私達がメディアだったころ
最近のジャニーズの騒動などが分かりやすい例だが、何かあるとすぐ、なぜマスコミはこれを報じないのか~みたいなことを言う人がいる。そういう人に限って、マスコミが実際には報じていることに気付くと、なぜもっと強く報じないのか~みたいなことを言う。
そういうマスコミ批判も個人の自由なので、別に悪いことではないのだが、一方で今やインターネットの時代なんだから、マスコミに見過されている出来事があったら、それは自分で報じたら良いんじゃないかとも思う。
対マスコミに限らず、誰かの情報発信に不満があるなら、自分で情報発信をすればいいじゃん、というのがWeb 2.0などさかんに騒がれていた時にはふつうの考え方だったと思う。でもあれから時間が経って、Web 2.0の夢は萎み、けっきょくマスコミはマスコミで権威的なまま、個人は個人で文句をTwitterで呟くくらいに落ち着いてしまった。インフルエンサーとかYouTuberとか、マスコミでもただの素人でもない中間層は膨らんだけど、なんでもない個人の力は変わらなかった、という感じ。

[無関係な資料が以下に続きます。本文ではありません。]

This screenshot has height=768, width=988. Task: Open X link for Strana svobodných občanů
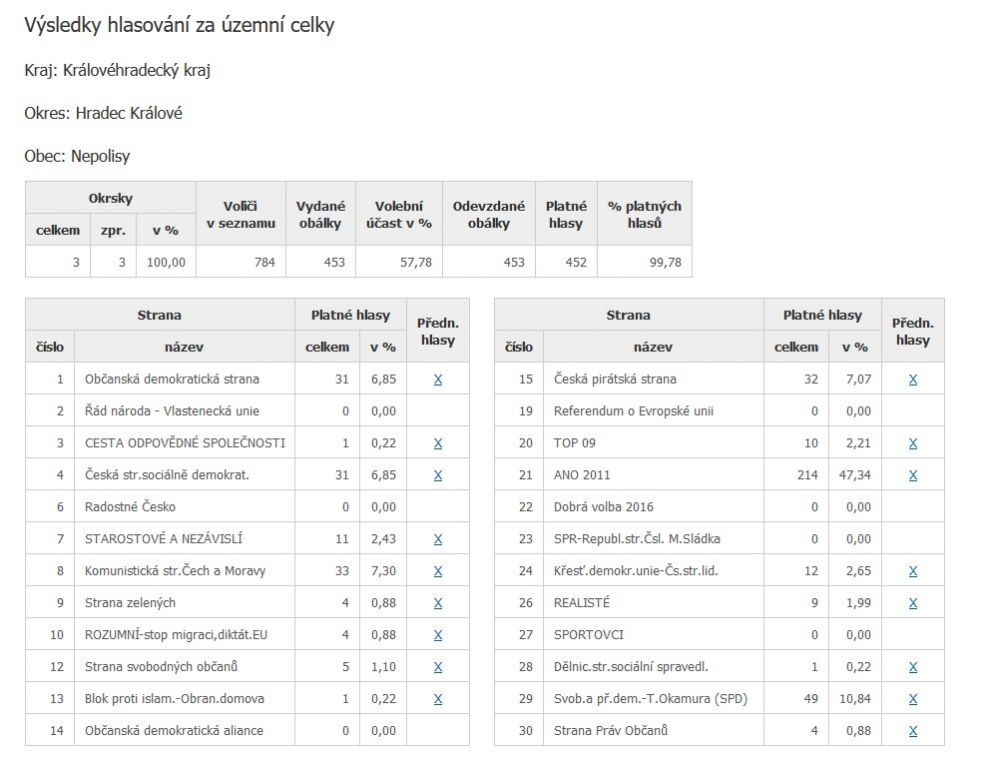coord(438,667)
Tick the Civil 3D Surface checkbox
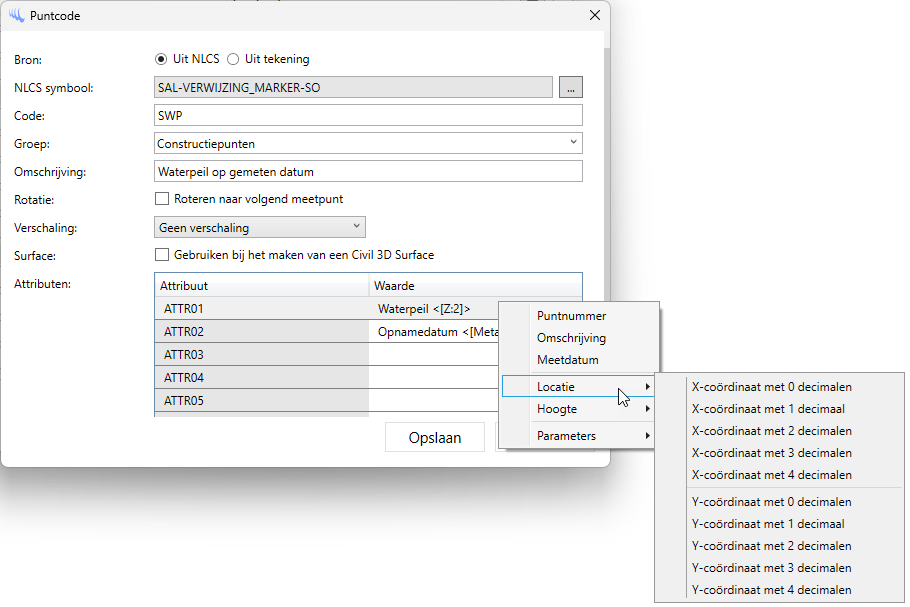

そもそもWeb 2.0という考え方自体、個人に対するエンパワーメントという意味合いだったはずが、いつのまにか中央集権的なプラットフォームの支配が批判されるようになってしまった。まあそれはさておき。
マスコミはなぜ~を報じないのか的な意見というのは、裏を返せば、マスコミは~を報じてくれ、ということである。マスコミが報じないなら自分が報じればいいじゃんというのは極端な意見かもしれないけど、たとえばジャニーズの問題なら、それを報じているメディアや個人はいるわけで、そういうところを応援するという手はある。問題を報じないメディアに見切りをつけるという手もある。
でもなんだか最近のマスコミ批判を見ていると、マスコミに不満はあるけれど、マスコミ依存は変えられない、だからマスコミ自体に変わってほしい、みたいな不思議な関係性があるように思う。インターネット時代を通じて、マスコミの力は確実に落ちてきているのだろうけど、いつまでもこうして批判されるという意味では、存在感はむしろ増しているのかもしれない。